10 Stones

This makes me think of another question ....

Suppose we are told instead that $8$ of the stones have distinct weights and that $2$ have the same weight, (distinct from the other $8$ ), with all $45$ possible "equal-pairings" being equally likely. If as before $A \gt B$ and $B$ is greater than $C \to I$ , what is the probability that $J \gt B$ with this added condition? Is it less, the same, or greater than $1/5$ ?

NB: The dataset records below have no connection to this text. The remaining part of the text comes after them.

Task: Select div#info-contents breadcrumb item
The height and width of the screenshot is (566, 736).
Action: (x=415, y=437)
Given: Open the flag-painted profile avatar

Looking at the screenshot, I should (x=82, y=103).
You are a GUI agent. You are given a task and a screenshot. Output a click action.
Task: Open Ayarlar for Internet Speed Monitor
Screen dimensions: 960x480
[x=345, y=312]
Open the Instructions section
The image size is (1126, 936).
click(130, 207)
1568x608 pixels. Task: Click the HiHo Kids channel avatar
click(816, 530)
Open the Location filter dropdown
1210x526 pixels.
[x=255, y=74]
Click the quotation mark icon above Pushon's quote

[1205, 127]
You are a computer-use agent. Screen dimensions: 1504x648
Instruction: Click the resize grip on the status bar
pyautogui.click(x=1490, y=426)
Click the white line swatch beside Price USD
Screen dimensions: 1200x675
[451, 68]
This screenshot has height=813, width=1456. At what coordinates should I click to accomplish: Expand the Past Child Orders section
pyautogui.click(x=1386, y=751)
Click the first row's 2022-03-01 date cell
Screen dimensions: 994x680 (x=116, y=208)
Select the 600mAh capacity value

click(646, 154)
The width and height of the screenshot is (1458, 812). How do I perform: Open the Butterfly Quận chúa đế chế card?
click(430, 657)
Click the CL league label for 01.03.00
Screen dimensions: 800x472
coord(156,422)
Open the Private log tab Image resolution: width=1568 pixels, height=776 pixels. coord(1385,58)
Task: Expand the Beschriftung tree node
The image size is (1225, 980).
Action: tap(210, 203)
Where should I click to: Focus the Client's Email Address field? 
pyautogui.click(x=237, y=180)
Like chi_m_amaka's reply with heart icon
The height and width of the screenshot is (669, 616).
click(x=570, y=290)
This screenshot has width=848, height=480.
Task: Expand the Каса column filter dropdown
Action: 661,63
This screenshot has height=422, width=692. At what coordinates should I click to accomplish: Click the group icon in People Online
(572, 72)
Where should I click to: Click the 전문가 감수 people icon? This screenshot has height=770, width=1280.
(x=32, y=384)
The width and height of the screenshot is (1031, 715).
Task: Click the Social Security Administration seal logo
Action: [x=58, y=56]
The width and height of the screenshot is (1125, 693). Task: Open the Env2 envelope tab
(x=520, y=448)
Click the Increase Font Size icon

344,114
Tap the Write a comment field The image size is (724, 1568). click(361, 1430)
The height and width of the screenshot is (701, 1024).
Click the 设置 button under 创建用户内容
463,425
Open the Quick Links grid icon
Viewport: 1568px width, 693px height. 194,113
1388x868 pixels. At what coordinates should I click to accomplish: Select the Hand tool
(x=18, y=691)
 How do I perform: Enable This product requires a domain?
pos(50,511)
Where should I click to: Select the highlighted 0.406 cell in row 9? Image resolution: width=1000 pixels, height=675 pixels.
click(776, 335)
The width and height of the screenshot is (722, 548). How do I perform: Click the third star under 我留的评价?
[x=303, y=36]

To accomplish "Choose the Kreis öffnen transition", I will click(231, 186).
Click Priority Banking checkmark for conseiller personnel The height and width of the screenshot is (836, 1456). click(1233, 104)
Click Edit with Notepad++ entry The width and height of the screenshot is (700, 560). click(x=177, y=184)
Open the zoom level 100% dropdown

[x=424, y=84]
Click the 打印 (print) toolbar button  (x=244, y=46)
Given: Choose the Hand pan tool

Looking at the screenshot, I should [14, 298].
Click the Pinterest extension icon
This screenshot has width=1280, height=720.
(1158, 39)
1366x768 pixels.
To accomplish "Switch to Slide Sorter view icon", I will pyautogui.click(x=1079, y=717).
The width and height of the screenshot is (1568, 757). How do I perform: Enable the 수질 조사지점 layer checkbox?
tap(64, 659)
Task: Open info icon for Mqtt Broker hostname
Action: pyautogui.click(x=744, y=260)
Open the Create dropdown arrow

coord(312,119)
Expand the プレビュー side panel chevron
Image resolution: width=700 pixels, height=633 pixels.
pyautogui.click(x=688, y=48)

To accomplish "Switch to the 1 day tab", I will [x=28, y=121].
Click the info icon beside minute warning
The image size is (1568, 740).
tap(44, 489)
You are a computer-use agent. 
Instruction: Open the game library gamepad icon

I think that the complication here is that there is an asymmetry in the possible equal-pairings left after the initial set of weighings. We have eliminated $15$ of the $45$ , ( $A$ with 8 of the others and $B$ with 7 of the others, (and with $A$ as well but we've already counted that one)). 9 of the 30 pairings left can involve $J$ , so there is a $1/30$ chance of $J$ being paired with $A$ and the same of it being paired with $B$ . There is then a $21/30 = 7/10$ chance that $J$ 's weight is distinct, in which case there are 9 positions in the weight order it can be placed in, (as in this case 2 of $C \to I$ are paired), leading to a $2/9$ chance that it weighs more than $B$ . The final probability that $J\ \gt B$ is then

$\dfrac{9}{30} \times \dfrac{1}{9} + \dfrac{21}{30} \times \dfrac{2}{9} = \dfrac{17}{90} \lt \dfrac{1}{5}$ .

Does this sound reasonable? My concern is the $2/9$ value; it might be $2/10$ , but either way the final probability is less than $1/5$ . This did make me think of another question, but I'll leave that for another time. :)